Dataset items:

_ _ _ _ _

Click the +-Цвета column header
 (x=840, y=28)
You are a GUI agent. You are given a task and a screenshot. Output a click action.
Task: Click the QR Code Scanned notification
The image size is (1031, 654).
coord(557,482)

_ _ _ _ _

■ **What the exercise asks**:
Restate the entries above word for word.

■ **Task output**:
Click the +-Цвета column header
 (x=840, y=28)
You are a GUI agent. You are given a task and a screenshot. Output a click action.
Task: Click the QR Code Scanned notification
The image size is (1031, 654).
coord(557,482)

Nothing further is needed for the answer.